Fig. 2. Cross-modal retrieval and visual question answering.

a. Zero-shot image-to-text and text-to-image retrieval. MUSK consistently outperforms existing foundation models across different recall levels on the BookSet and PathMMU. The two-sided Wilcoxon signed-rank test is used to assess the statistical differences between MUSK and the second-best model (CONCH). Visual examples are shown in the Supplementary Fig. 4. b. Visual question answering. MUSK substantially outperforms existing foundation models in the PathVQA benchmark dataset. Notably, MUSK improved accuracy by 7% over the best performing model (K-PathVQA) specifically trained for visual question answering. Some examples of the results are shown for MUSK and PLIP model. The two-sided Mann-Whitney U test is used to evaluate statistical significance. For VQA tasks-specific models, no confidence intervals were reported in the original papers. In a-b, data in foundation models is represented as mean with 95% confidence intervals estimated using the bootstrap method (n=1,000 replicates).
Visual Question Answering
In addition to cross-modal retrieval, another common vision-language task is visual question answering (VQA), which uses the input of pathology images and accompanying textual questions to generate an answer. Existing approaches require the design of sophisticated network models specifically for this task24–27. By contrast, MUSK is a general-purpose vision-language foundation model that can perform VQA with minimal training (Figure 1b and Supplementary Fig. 3). We evaluated the performance on the PathVQA28 dataset that comprises 32,799 questions derived from 4,998 pathology images. MUSK achieved an accuracy of 73.2% (95% CI: 72.1%–74.4%), significantly outperforming other vision-language foundation models including PLIP, Quilt1M, BiomedCLIP and CONCH (Figure 2b).
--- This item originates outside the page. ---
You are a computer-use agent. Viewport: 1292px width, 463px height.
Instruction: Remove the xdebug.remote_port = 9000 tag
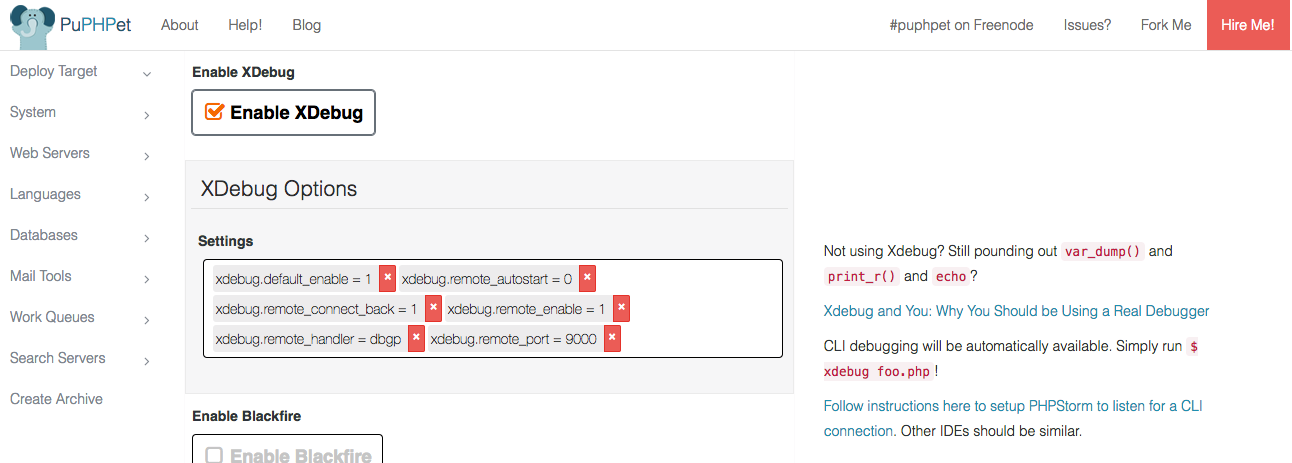[612, 339]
Remarkably, MUSK surpassed the best-performing model K-PathVQA27 specifically designed for VQA purposes (accuracy: 68.9%), highlighting the advantage of building powerful foundation models.
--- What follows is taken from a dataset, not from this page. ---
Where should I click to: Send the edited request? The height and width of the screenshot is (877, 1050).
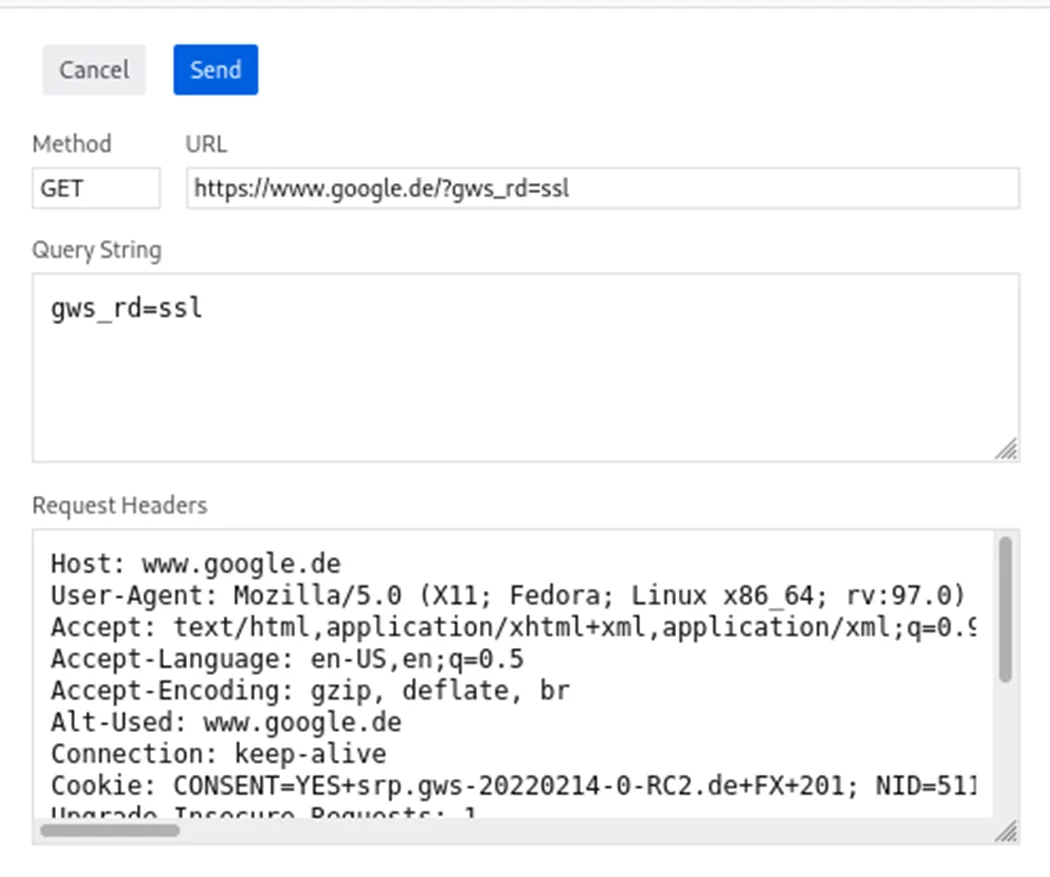pos(216,70)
Image Retrieval and Classification
While developed as a multimodal foundation model, MUSK can also serve as a standalone image encoder. Here, we demonstrate MUSK’s vision capability across various image-based tasks, including image retrieval and classification.
We evaluated the performance of zero-shot image retrieval on the UniToPatho and BRACS datasets. In both datasets, MUSK outperformed other foundation models across all evaluation metrics (Extended Data Fig. 1a–b and Supplementary Table 3). For example, MUSK exceeds CLIP by 22.3%, PLIP by 8.6%, and CONCH by 2.5% in terms of mMV @5 (accuracy of the top 5 majority votes) on the BRACS dataset.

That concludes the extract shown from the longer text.